The vancomycin MIC for each isolate was determined by broth microdilution. The American Type Culture Collection (ATCC) S. aureus strain ATCC 29213 was used as a control. Broth microdilution trays were prepared by serial dilutions of vancomycin in Mueller-Hinton broth, with final concentrations ranging from 128 μg/ml to 0.125 μg/ml. A well with broth only was used as a growth control. Fifty microliters of a 1:100 dilution of a 0.5 McFarland standard suspension of each isolate in 0.9% NaCl was used to inoculate each well. The trays were incubated for 24 h at 35°C. The MIC was considered the lowest concentration of the drug in a well without growth.
The vancomycin MICs were also determined by the Etest method because this method has been found to provide a better prediction of treatment outcome for certain MRSA strains (16). Etest analysis was performed according to the manufacturer's instructions (bioMerieux, Durham, NC).

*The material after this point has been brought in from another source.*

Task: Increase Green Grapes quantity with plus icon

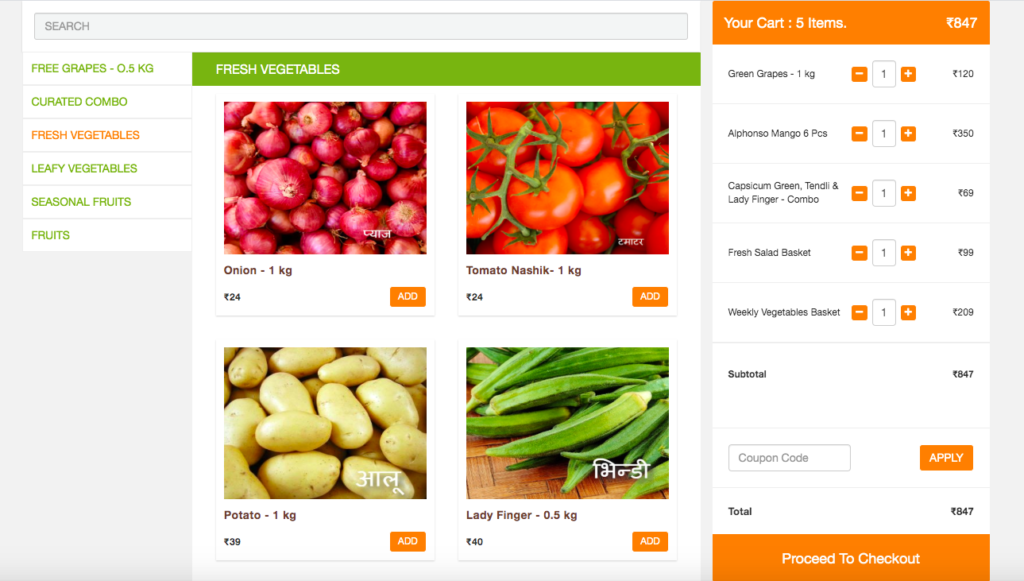Action: 908,74
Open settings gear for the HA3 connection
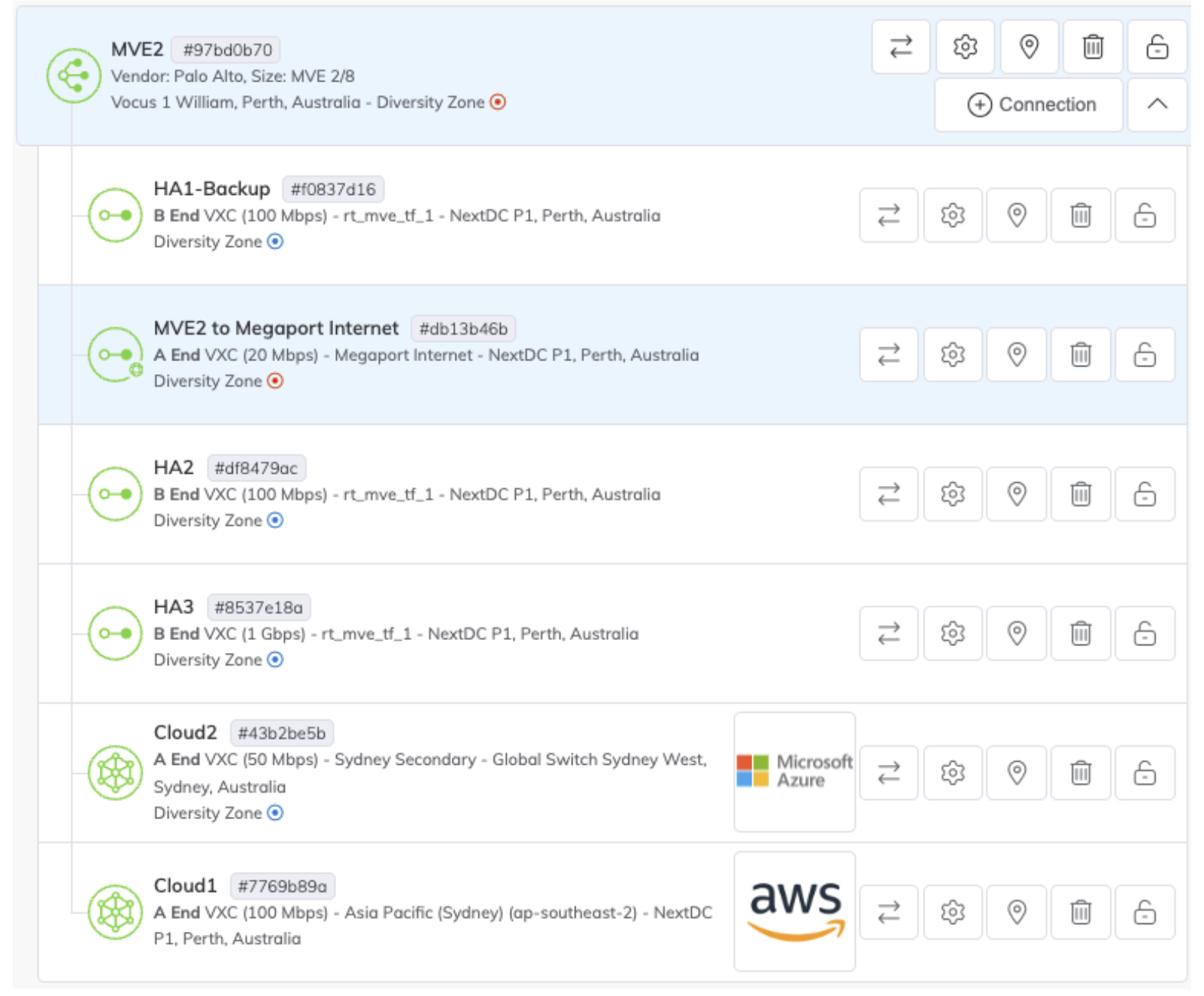Viewport: 1204px width, 996px height. point(952,634)
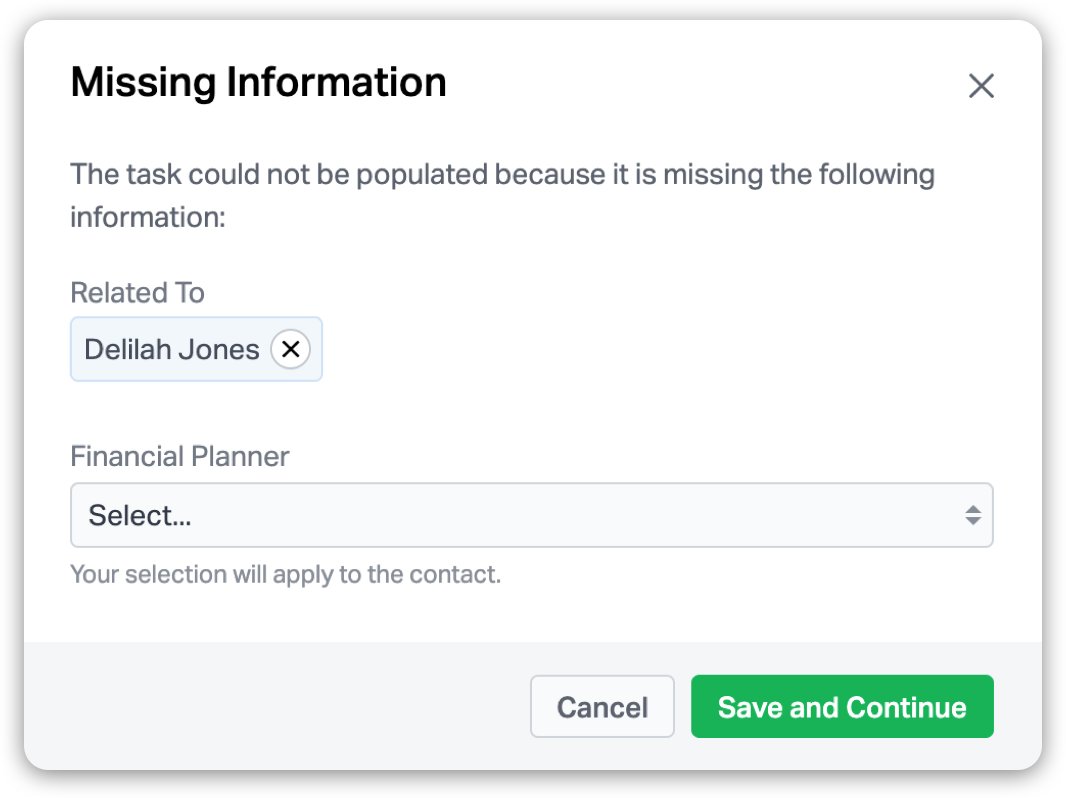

The MICs for trimethoprim-sulfamethoxazole, clindamycin, erythromycin, rifampin, and vancomycin were determined using the BD Phoenix automated microbiology system (Becton Dickinson, Franklin Lakes, NJ). Interpretation of the resulting MICs was according to the Clinical and Laboratory Standards Institute criteria (5). All pediatric isolates of MRSA that were erythromycin resistant and clindamycin susceptible underwent clindamycin inducibility testing (17).
The heterogeneous vancomycin-intermediate S. aureus (hVISA) phenotype was determined by Etest as previously described (36). Two hundred microliters of a 2.0 McFarland standard suspension of each isolate was streaked on a brain heart infusion agar plate. Vancomycin and teicoplanin Etest strips were placed onto the agar plates and incubated for 48 h at 35°C. The hVISA phenotype was considered present in strains with vancomycin and teicoplanin MICs of ≥8 μg/ml or a teicoplanin MIC of ≥12 μg/ml. ATCC 700698 and ATCC 700699 were used as controls.
The data were managed and analyzed using SAS version 9.1.3 (Cary, NC). Categorical variables were assessed using Fisher's exact test, and continuous variables were analyzed with the Kruskal-Wallis test. A P value of <0.05 was considered significant.
During the study interval, 23 patients under the age of 18 with MRSA bacteremia were identified. Isolates were available from all 23 patients. Of these, 22 patients received vancomycin for greater than 5 days. The one patient that was excluded was treated with clindamycin. A total of 11 (50%) patients experienced treatment failure with vancomycin (Table (Table1).1). Three patients (13.6%) died during their hospitalization, 9 patients (40.9%) had documented persistence of MRSA bacteremia for > 7 days while receiving vancomycin, and 2 patients (9.1%) experienced a recurrence of bacteremia within 30 days after completion of vancomycin therapy. All three of the patients that died were premature infants (autopsy data were not available). Three patients experienced multiple end points; 2 patients had persistence of bacteremia for >7 days and died, and 1 patient experienced all three end points. Metastatic infections occurred in 2 patients. Both were due to abscesses, and both children were considered treatment failures due to either persistent bacteremia or a recurrence.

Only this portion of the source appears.